Corrective action program (CAP)

This is the system for fixing problems.  Increasing corrective action backlogs, repeated occurrences of the same or similar problems, and failure to address the root causes of problems are signs that the organization can’t or won’t solve its problems.  In an adequate safety culture, the organization will fix the current instance of a problem and take steps to prevent the same or similar problems from recurring in the future.

Process reviews

The work of an organization gets done by implementing processes.  Procedural deficiencies, workarounds, and repeated human errors indicate an organization that can’t or won’t align its documented work processes with the way work is actually performed.  An important element of safety culture is that employees have confidence in procedures and processes. 

Self assessments

An adequate safety culture is characterized by few, if any, limits on the scope of assessments or the authority of assessors.  Assessments do not repeatedly identify the same or similar opportunities for improvement or promote trivial improvements (aka “rearranging the deck chairs”).  In addition, independent external evaluations are used to confirm the findings and recommendation of self assessments.

Management commitment

In an adequate safety culture, top management exhibits a real and visible commitment to safety management and safety culture.  Note that this is more limited than the state of overall management competence, which we’ll cover in part 2.

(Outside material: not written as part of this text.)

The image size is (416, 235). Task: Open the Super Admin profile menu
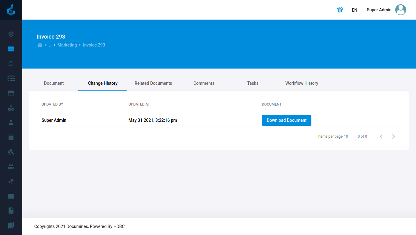coord(386,10)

Safety conscious work environment (SCWE)

Are employees willing to make complaints about safety-related issues?  Do they fear retribution if they do so?  Are they telling the truth to regulators or surveyors?  In an adequate safety culture, the answers are “yes,” “no” and “yes.”  We are not convinced that SCWE is a true "known known" given the potential issues with the methods used to assess it (click the Safety Culture Survey label to see our previous comments on surveys and interviews) but we'll give the regulator the benefit of the doubt on this one.

A lot of information can be reliably collected on the “known knowns.”  For our purpose, though, there is a single strategic question with respect to them, viz., do the known knowns provide a sufficient dataset for assessing and regulating an organization’s safety culture?  We’ll hold off answering that question until part 2 where we’ll review other factors we believe are important to safety culture but cannot be assessed very well, if at all, and the potential for factors or relationships that are important to safety culture but we don’t even know about.

* Annick Carnino, "Management of Safety, Safety Culture and Self Assessment," Top Safe, 15-17 April 1998, Valencia, Spain.  Ms. Carnino is the former Director, Division of Nuclear Installation Safety, International Atomic Energy Agency.  This is a great paper, covering every important aspect of safety management, and reads like it was recently written.  It’s hard to believe it is over ten years old.

** NATO HQ, Brussels, Press Conference by U.S. Secretary of Defense Donald Rumsfeld, June 6, 2002. The exact quote: “There are known unknowns. That is to say, there are things we now know we don’t know. But there are also unknown unknowns.  These are the things we do not know we don’t know.”  Referenced by Errol Morris in a New York Times Opinionator article, “The Anosognosic’s Dilemma: Something’s Wrong but You’ll Never Know What It Is (Part 1)”, June 20, 2010.